Aku juga akan terus bertemu pemuda asuransi berkacamata minus malam esok di traffic light yang sama. Setiap pulang kantor pasti ia masih menelpon, mencatat, tertawa dan mungkin membuat janji sekedar minum kopi dengan koleganya. Demi mencapai tujuan hidup entah dengan keluarganya ataupun dengan kedua orangtuanya.

Tiap hari aku melihat dan bertemu orang-orang bahkan anak-anak kecil pergi ke sekolah, tempat kursus, sanggar, tempat bimbingan belajar ataupun kantor untuk belajar memahami, mengerti, mencoba, menguasai hal-hal yang sedang mereka hadapi. Hal-hal yang mereka sukai, mereka inginkan. Hal-hal yang ingin mereka dapatkan dan kuasai hingga membuat mereka bangga. Ada tempat untuk mereka belajar mengerti akan benda-benda, ilmu-ilmu, masalah-masalah empirik. Ada tempat untuk mereka memahami suatu teori untuk mereka praktekkan.

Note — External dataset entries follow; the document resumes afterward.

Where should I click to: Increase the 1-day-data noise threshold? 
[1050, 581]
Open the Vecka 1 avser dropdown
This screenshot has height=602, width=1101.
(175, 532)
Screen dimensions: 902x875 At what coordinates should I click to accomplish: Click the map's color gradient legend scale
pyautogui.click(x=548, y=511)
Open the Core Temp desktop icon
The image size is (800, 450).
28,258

Namun aku belum pernah melihat dan tak pernah tahu dimana tempat yang bisa kudatangi untuk berbagai masalah tentang hati dan perasaanku. Dimana aku bisa belajar memahami sifat orang lain? Dimana aku bisa belajar mengerti maksud orang lain? Aku pun belum pernah tahu dimana tempat yang bisa kudatangi dan aku bisa mendaftar sebagai muridnya untukku belajar menyatukan 2 hati yang benar-benar berbeda. Aku pun ingin tahu dimana aku bisa menyekolahkan kepekaanku hingga ia benar-benar berfungsi dengan baik saat aku berhadapan dengannya. Aku, ingin memahami seseorang itu dengan segala sifatnya. Aku, ingin mengetahui maksudnya tanpa ia sendiri yang mengucapkannya.

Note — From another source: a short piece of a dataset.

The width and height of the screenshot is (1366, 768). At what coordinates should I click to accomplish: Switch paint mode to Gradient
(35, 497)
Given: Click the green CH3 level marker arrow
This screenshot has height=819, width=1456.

Dimanakah tempat itu ada ? Apakah bocah laki-laki berseragam atau wanita berumur 20-an atau gadis berambut hitam lurus atau pemuda asuransi berkacamata minus itu tahu dimana tempat yang aku maksud ?.....

2 komentar:

Anonim mengatakan...

Ia sangat dekat, lebih dekat dari bola mata hitam yang berada ditengah bola mata putih, Ia lebih dekat dari pada hati dan keinginan, Ia teramat dekat dengan kita, hingga jarang kita sadar akan keberadaannya. siapakah Dia ?

DemetriaRinie mengatakan...

hmm...iya sih, paling enak talking with ourselves...hihihihi
Juga share with Allah ta'alla. Nggak langsung dijawab tapi PASTI dijawab dan PASTI BAIK BUAT KITA... :))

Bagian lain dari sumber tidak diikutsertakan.